## DATA IN THIS EXERCISE

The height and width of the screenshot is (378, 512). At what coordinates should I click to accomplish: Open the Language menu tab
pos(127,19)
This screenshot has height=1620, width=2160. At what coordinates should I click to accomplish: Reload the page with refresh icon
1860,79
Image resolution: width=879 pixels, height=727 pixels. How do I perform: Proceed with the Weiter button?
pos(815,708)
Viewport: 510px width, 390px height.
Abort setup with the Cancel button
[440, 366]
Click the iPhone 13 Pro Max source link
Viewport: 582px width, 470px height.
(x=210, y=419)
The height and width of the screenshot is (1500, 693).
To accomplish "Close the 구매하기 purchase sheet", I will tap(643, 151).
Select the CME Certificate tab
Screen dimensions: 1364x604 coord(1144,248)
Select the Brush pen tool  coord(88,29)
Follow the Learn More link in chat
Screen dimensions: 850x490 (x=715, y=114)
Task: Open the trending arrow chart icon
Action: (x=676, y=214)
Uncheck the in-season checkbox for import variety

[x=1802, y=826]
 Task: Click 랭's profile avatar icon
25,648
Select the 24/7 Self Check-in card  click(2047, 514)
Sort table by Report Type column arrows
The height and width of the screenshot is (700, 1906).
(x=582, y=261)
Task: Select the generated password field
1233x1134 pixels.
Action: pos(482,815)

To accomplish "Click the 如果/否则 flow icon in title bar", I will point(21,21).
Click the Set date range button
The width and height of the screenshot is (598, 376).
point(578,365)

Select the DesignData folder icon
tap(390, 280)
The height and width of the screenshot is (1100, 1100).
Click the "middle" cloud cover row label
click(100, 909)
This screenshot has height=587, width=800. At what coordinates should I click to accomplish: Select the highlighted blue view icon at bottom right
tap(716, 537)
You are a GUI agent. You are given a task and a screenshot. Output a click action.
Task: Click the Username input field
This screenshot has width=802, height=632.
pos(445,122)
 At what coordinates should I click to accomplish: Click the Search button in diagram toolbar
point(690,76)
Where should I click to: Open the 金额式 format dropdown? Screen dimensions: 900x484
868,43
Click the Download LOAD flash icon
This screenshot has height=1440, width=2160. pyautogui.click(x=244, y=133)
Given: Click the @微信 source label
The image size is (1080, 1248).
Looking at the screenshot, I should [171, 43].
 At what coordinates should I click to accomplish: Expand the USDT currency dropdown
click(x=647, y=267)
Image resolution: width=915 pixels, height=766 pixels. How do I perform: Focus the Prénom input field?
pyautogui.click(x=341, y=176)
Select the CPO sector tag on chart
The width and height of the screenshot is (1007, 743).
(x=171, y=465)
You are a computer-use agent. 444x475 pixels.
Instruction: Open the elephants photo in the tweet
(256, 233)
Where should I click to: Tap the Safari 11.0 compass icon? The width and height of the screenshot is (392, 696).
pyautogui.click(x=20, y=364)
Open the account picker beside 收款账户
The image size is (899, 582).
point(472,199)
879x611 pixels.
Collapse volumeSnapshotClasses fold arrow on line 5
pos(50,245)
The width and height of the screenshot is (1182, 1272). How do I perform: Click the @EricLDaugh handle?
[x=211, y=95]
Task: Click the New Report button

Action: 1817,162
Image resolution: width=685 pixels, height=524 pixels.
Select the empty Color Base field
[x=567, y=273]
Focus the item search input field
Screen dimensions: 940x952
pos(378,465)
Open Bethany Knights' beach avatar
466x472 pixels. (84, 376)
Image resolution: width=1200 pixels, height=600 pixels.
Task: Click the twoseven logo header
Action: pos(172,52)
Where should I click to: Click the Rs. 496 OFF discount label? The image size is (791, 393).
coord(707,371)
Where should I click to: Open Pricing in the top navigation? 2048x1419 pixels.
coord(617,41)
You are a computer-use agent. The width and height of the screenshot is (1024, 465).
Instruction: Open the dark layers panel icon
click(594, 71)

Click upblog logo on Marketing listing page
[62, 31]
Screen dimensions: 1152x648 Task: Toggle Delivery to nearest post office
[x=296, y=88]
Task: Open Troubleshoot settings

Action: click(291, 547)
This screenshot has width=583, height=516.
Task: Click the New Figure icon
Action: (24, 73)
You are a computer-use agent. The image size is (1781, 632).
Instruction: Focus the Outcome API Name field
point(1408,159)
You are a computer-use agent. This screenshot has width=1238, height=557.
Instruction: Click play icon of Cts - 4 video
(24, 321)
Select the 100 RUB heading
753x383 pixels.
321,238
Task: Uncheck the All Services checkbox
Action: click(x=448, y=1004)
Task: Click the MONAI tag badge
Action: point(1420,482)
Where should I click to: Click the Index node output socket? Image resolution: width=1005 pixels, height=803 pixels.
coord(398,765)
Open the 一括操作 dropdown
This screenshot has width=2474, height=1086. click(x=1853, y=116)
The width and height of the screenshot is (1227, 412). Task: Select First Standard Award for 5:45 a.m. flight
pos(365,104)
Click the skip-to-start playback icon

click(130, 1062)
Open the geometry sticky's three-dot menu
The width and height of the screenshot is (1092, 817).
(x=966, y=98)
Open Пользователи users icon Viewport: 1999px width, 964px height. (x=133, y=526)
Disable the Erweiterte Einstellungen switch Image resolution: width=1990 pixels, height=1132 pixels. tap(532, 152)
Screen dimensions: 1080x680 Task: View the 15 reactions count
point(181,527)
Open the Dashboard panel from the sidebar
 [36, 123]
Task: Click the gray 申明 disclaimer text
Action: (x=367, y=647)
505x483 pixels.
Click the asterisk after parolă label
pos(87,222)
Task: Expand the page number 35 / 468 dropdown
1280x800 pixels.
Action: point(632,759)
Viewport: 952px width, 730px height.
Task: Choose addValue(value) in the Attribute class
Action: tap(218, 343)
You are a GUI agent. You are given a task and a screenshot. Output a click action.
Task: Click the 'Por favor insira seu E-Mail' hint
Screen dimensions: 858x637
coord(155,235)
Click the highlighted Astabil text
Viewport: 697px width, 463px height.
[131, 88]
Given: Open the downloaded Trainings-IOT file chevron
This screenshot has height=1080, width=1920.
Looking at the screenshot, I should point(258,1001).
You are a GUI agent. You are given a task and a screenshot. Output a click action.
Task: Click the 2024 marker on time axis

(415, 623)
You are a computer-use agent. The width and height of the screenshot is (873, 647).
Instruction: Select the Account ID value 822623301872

## EXERCISE AIM
Reproduce all of the items above word for word, from the first line to the last.

## THE RESPONSE
The height and width of the screenshot is (378, 512). At what coordinates should I click to accomplish: Open the Language menu tab
pos(127,19)
This screenshot has height=1620, width=2160. At what coordinates should I click to accomplish: Reload the page with refresh icon
1860,79
Image resolution: width=879 pixels, height=727 pixels. How do I perform: Proceed with the Weiter button?
pos(815,708)
Viewport: 510px width, 390px height.
Abort setup with the Cancel button
[440, 366]
Click the iPhone 13 Pro Max source link
Viewport: 582px width, 470px height.
(x=210, y=419)
The height and width of the screenshot is (1500, 693).
To accomplish "Close the 구매하기 purchase sheet", I will tap(643, 151).
Select the CME Certificate tab
Screen dimensions: 1364x604 coord(1144,248)
Select the Brush pen tool  coord(88,29)
Follow the Learn More link in chat
Screen dimensions: 850x490 (x=715, y=114)
Task: Open the trending arrow chart icon
Action: (x=676, y=214)
Uncheck the in-season checkbox for import variety

[x=1802, y=826]
 Task: Click 랭's profile avatar icon
25,648
Select the 24/7 Self Check-in card  click(2047, 514)
Sort table by Report Type column arrows
The height and width of the screenshot is (700, 1906).
(x=582, y=261)
Task: Select the generated password field
1233x1134 pixels.
Action: pos(482,815)

To accomplish "Click the 如果/否则 flow icon in title bar", I will point(21,21).
Click the Set date range button
The width and height of the screenshot is (598, 376).
point(578,365)

Select the DesignData folder icon
tap(390, 280)
The height and width of the screenshot is (1100, 1100).
Click the "middle" cloud cover row label
click(100, 909)
This screenshot has height=587, width=800. At what coordinates should I click to accomplish: Select the highlighted blue view icon at bottom right
tap(716, 537)
You are a GUI agent. You are given a task and a screenshot. Output a click action.
Task: Click the Username input field
This screenshot has width=802, height=632.
pos(445,122)
 At what coordinates should I click to accomplish: Click the Search button in diagram toolbar
point(690,76)
Where should I click to: Open the 金额式 format dropdown? Screen dimensions: 900x484
868,43
Click the Download LOAD flash icon
This screenshot has height=1440, width=2160. pyautogui.click(x=244, y=133)
Given: Click the @微信 source label
The image size is (1080, 1248).
Looking at the screenshot, I should [171, 43].
 At what coordinates should I click to accomplish: Expand the USDT currency dropdown
click(x=647, y=267)
Image resolution: width=915 pixels, height=766 pixels. How do I perform: Focus the Prénom input field?
pyautogui.click(x=341, y=176)
Select the CPO sector tag on chart
The width and height of the screenshot is (1007, 743).
(x=171, y=465)
You are a computer-use agent. 444x475 pixels.
Instruction: Open the elephants photo in the tweet
(256, 233)
Where should I click to: Tap the Safari 11.0 compass icon? The width and height of the screenshot is (392, 696).
pyautogui.click(x=20, y=364)
Open the account picker beside 收款账户
The image size is (899, 582).
point(472,199)
879x611 pixels.
Collapse volumeSnapshotClasses fold arrow on line 5
pos(50,245)
The width and height of the screenshot is (1182, 1272). How do I perform: Click the @EricLDaugh handle?
[x=211, y=95]
Task: Click the New Report button

Action: 1817,162
Image resolution: width=685 pixels, height=524 pixels.
Select the empty Color Base field
[x=567, y=273]
Focus the item search input field
Screen dimensions: 940x952
pos(378,465)
Open Bethany Knights' beach avatar
466x472 pixels. (84, 376)
Image resolution: width=1200 pixels, height=600 pixels.
Task: Click the twoseven logo header
Action: pos(172,52)
Where should I click to: Click the Rs. 496 OFF discount label? The image size is (791, 393).
coord(707,371)
Where should I click to: Open Pricing in the top navigation? 2048x1419 pixels.
coord(617,41)
You are a computer-use agent. The width and height of the screenshot is (1024, 465).
Instruction: Open the dark layers panel icon
click(594, 71)

Click upblog logo on Marketing listing page
[62, 31]
Screen dimensions: 1152x648 Task: Toggle Delivery to nearest post office
[x=296, y=88]
Task: Open Troubleshoot settings

Action: click(291, 547)
This screenshot has width=583, height=516.
Task: Click the New Figure icon
Action: (24, 73)
You are a computer-use agent. The image size is (1781, 632).
Instruction: Focus the Outcome API Name field
point(1408,159)
You are a computer-use agent. This screenshot has width=1238, height=557.
Instruction: Click play icon of Cts - 4 video
(24, 321)
Select the 100 RUB heading
753x383 pixels.
321,238
Task: Uncheck the All Services checkbox
Action: click(x=448, y=1004)
Task: Click the MONAI tag badge
Action: point(1420,482)
Where should I click to: Click the Index node output socket? Image resolution: width=1005 pixels, height=803 pixels.
coord(398,765)
Open the 一括操作 dropdown
This screenshot has width=2474, height=1086. click(x=1853, y=116)
The width and height of the screenshot is (1227, 412). Task: Select First Standard Award for 5:45 a.m. flight
pos(365,104)
Click the skip-to-start playback icon

click(130, 1062)
Open the geometry sticky's three-dot menu
The width and height of the screenshot is (1092, 817).
(x=966, y=98)
Open Пользователи users icon Viewport: 1999px width, 964px height. (x=133, y=526)
Disable the Erweiterte Einstellungen switch Image resolution: width=1990 pixels, height=1132 pixels. tap(532, 152)
Screen dimensions: 1080x680 Task: View the 15 reactions count
point(181,527)
Open the Dashboard panel from the sidebar
 [36, 123]
Task: Click the gray 申明 disclaimer text
Action: (x=367, y=647)
505x483 pixels.
Click the asterisk after parolă label
pos(87,222)
Task: Expand the page number 35 / 468 dropdown
1280x800 pixels.
Action: point(632,759)
Viewport: 952px width, 730px height.
Task: Choose addValue(value) in the Attribute class
Action: tap(218, 343)
You are a GUI agent. You are given a task and a screenshot. Output a click action.
Task: Click the 'Por favor insira seu E-Mail' hint
Screen dimensions: 858x637
coord(155,235)
Click the highlighted Astabil text
Viewport: 697px width, 463px height.
[131, 88]
Given: Open the downloaded Trainings-IOT file chevron
This screenshot has height=1080, width=1920.
Looking at the screenshot, I should point(258,1001).
You are a GUI agent. You are given a task and a screenshot. Output a click action.
Task: Click the 2024 marker on time axis

(415, 623)
You are a computer-use agent. The width and height of the screenshot is (873, 647).
Instruction: Select the Account ID value 822623301872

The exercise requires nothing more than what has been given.